It’s important to be consistent about the data you collect.

Have you ever just tried to ignore the truth in an effort to make it go away? That was how I dealt with gaining weight for the longest time. I simply denied the truth of it by not getting on the scale. If I didn’t know the number, then it wasn’t reality, right? Okay, yeah, maybe that was not the most sophisticated method of dealing with my health issues. 

Luckily, I was able to buy into the advice that I needed to step on the scale simply as a way to collect data. I needed a starting point and the number was just a number. It didn’t mean I was a good person or bad; it was just a reflection of how my body disseminated the calories I consumed.  I began a practice of weighing in weekly and recording that data into my fitness tracker. Truthfully, I often weigh more than once a week, but I don’t pay too much attention to the daily fluctuations of the scale. I mean, all of us know we can play games with how much water we drink, when we work out, how we time potty breaks—there’s a lot to do to make that number go up and down each day. But how does it change over time? That’s a little more accurate and let’s me know whether or not I’m truly making progress.

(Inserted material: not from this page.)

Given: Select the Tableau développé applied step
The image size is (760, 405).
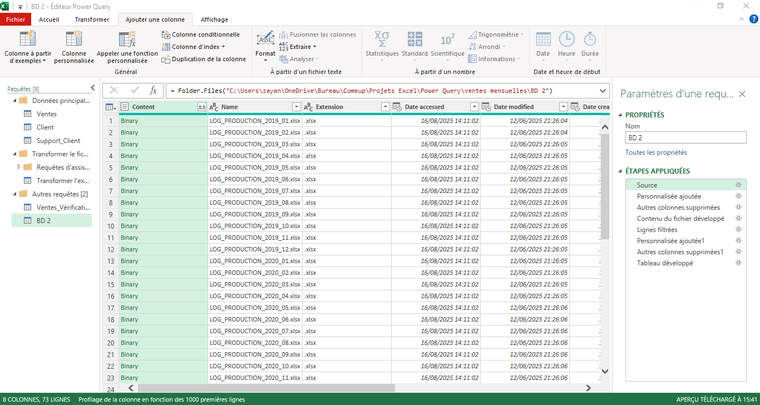Looking at the screenshot, I should pyautogui.click(x=665, y=264).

Another change I made was to not rely solely on the numbers on the scale, but to  take other measurements monthly or quarterly. Every six-eight weeks I measure my waist, hips, arm and leg circumferences. And every four months or so I do a body fat measurement with a special scale reader at my gym or at a hydrostatic weigh-in. It’s been interesting: at my most recent hydrostatic weigh-in, I weighed three pounds more than I had the last time I’d weighed eight months prior. However, my body fat % had decreased by 1% and my muscle mass had increased by 2%. So I weighed more, but had less body fat. Even thought the number on the scale was more, I considered it success!

The point is, weighing yourself, taking your measurements, is all about data collection. It’s feedback to your process. When you eat a certain way, adhere to a particular exercise regimen, are you getting the results you want on the scale? On the measuring tape? If not, how should you adjust?  I found once I added a regular routine of collecting and tracking it, my progress became more focused and informed. It truly helped me, and I think it might help you, too. Give it a try!